DevOps Runbook Writing
Runbook purpose, step completeness, headers, decision branches, and escalation
Runbook writing essentials
- Purpose: step-by-step procedures for known incidents — executable by any on-call engineer at 3am
- Step formula: exact command + expected healthy output + decision branch for each outcome
- Header: trigger alert + severity + ETA + escalation contact if runbook fails
- Decision branches: "if X → go to step N; if Y → escalate to @person"
- Runbooks handle the top 80%; escalation IS the answer for unknown failure modes
Question 0 of 5
What is the primary purpose of a DevOps runbook?

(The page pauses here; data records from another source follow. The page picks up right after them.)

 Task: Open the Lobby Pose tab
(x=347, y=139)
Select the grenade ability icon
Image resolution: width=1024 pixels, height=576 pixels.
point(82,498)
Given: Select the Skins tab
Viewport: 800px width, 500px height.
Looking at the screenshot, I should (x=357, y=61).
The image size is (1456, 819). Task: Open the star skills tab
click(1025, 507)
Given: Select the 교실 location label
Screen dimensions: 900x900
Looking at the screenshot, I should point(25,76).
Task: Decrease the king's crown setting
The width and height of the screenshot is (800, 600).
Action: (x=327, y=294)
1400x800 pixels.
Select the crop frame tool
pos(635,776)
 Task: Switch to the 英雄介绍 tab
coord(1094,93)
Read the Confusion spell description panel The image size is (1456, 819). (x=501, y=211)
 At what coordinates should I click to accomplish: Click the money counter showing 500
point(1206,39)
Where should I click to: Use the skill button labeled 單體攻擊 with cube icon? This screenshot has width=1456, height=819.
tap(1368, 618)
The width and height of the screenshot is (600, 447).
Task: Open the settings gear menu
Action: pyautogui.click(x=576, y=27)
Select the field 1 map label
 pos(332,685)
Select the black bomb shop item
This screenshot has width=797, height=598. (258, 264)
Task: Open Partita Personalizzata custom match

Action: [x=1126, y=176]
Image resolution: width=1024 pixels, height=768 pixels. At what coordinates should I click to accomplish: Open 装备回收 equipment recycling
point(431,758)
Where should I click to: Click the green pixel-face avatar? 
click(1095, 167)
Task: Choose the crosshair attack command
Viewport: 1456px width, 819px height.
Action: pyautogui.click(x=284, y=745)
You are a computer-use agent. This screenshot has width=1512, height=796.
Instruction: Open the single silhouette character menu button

Step-by-step procedures for known incidents and routine tasks — executable by any on-call engineer. Runbook vs. other docs:
- Runbook: "Here is what to do when X happens" — operational, action-oriented, present-tense
- Architecture doc: "Here is how the system is designed" — educational, explanatory
- Post-mortem: "Here is what happened and why" — retrospective
Which runbook step is written most effectively?
Exact command + expected output + decision branch for each outcome. Runbook step formula:
- What to check: "Check database connection"
- Exact command:
psql -U app_user -h db.internal -d production -c "SELECT 1;" - Healthy output: "if it returns '1 row', the connection is healthy"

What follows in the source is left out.